* RECORDS TO USE *

------------------------

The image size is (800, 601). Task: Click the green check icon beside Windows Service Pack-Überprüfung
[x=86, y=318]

------------------------

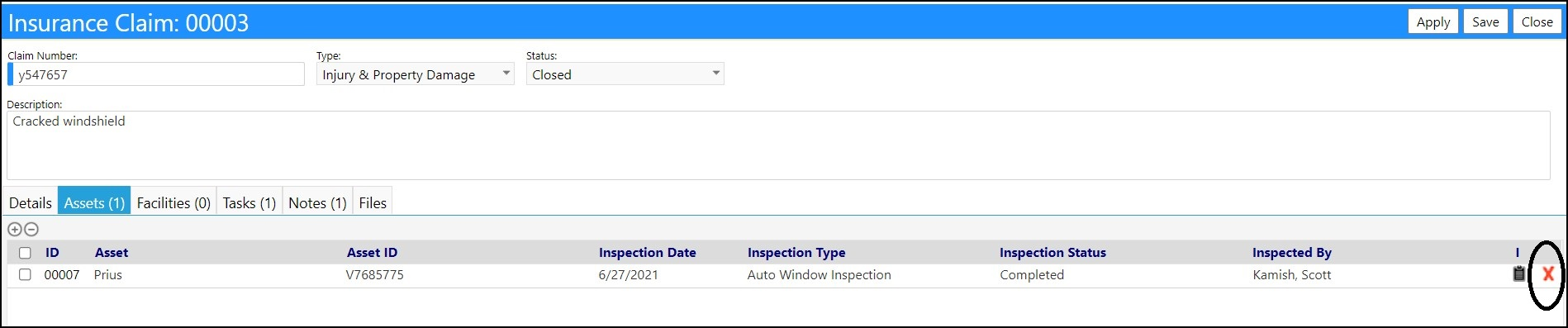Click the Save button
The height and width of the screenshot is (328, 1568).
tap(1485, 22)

------------------------

* TO DO *
Present the listing from the line containing "Click the Save button" up to and including the line containing "tap(1485, 22)" as a numbered list, with blank lines omitted. Leave the pictures out of the answer.

* SOLUTION FOR THIS TASK *
1. Click the Save button
2. The height and width of the screenshot is (328, 1568).
3. tap(1485, 22)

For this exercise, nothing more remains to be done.